According to the present invention, the paper feeding mechanism is provided at the end of the linear track guided by the moving body, and the moving body is moved to the paper feeding mechanism to automatically feed (lubricant supply) to the sliding portion of the moving body. The burden on the operator is reduced and the paper feeding is performed while the application and the developing apparatus are operated, so that the productivity of the apparatus is prevented from being lowered. Since the automatic feeding is performed when the moving body is in the ready state (idling state) or in the idle state, or when the lot is switched, during the operation of transporting the substrates one by one from the upstream side to the downstream side module, It is possible to avoid the occurrence of a long waiting time of the transporting mechanism by the implementation of the above-mentioned method, and therefore the entire transporting operation including the transport of the substrate of the next lot can be carried out smoothly.

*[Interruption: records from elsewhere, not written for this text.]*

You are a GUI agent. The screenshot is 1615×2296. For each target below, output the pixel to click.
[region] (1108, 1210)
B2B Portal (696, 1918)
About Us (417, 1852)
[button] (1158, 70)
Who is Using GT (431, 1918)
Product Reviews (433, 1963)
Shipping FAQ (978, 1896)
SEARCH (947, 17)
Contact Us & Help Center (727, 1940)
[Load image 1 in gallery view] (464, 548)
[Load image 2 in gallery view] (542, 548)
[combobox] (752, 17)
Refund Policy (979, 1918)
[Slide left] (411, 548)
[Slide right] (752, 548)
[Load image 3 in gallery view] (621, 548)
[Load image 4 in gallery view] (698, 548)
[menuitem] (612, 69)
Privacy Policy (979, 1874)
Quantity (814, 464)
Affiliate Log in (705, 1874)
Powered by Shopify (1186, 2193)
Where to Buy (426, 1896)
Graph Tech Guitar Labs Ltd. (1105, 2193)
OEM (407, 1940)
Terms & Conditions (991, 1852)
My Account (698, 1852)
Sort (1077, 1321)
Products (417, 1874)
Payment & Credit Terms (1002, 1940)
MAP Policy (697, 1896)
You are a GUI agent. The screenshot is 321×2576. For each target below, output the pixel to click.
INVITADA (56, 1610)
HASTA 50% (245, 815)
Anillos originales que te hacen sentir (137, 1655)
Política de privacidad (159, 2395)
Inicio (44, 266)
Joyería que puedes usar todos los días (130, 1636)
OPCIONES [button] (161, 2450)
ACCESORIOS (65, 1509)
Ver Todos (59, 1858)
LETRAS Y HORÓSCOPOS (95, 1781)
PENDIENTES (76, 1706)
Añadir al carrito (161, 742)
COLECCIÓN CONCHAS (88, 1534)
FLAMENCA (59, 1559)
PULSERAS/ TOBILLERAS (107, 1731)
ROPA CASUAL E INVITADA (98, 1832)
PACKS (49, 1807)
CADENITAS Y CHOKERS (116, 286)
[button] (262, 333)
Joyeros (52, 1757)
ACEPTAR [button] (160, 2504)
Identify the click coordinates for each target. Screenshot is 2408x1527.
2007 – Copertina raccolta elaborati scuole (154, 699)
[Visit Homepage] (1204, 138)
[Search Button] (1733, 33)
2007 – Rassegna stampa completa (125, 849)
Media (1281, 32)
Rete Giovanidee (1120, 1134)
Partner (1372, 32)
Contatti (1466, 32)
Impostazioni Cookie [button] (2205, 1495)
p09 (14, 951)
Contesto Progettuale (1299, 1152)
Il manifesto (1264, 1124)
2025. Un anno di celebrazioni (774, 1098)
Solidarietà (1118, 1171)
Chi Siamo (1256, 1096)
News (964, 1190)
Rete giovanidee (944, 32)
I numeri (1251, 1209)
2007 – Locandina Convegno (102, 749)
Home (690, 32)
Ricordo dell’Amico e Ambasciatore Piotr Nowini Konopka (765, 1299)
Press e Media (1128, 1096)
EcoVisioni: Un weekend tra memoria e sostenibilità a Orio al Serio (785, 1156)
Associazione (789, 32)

BRIEF DESCRIPTION OF THE DRAWINGS Fig. 1 is a perspective view showing a wafer transport mechanism embedded in a coating and developing apparatus of the present invention; Fig.
Fig. 2 is a perspective view showing a paper feed mechanism constituting a part of the wafer transport mechanism; Fig.
3 is a longitudinal side view of the paper feeding mechanism and the moving mechanism.
4 is a longitudinal side view showing a state in which a paper feeding nozzle of the paper feeding mechanism is pressed by a moving mechanism.
5 is a longitudinal side view showing a state in which paper is fed from the paper feeding mechanism to the moving mechanism.
6 is a longitudinal side view showing a state after the paper is fed from the paper-feeding mechanism to the moving mechanism.
7 is a perspective view showing a mechanism for moving a developer nozzle contained in the coating and developing apparatus.
8 is a perspective view showing a coating and developing apparatus according to the present invention.
9 is a top view showing the coating and developing apparatus.
10 is a side view showing the coating and developing apparatus.
11 is a block diagram showing a control section for controlling the wafer transport mechanism.
12 is an explanatory view for explaining a storage table of a storage unit constituting a part of the control unit;
13 is a flowchart for explaining the timing at which the wafer transport mechanism performs the feeding operation;
14 is a table for explaining the flow of wafers in the coating and developing apparatus.

The coating and developing apparatus according to the present invention automatically feeds a chipped portion (sliding portion) of a moving mechanism such as a transport mechanism for transporting a wafer serving as a substrate. Before describing the entire configuration, The mechanism will be described.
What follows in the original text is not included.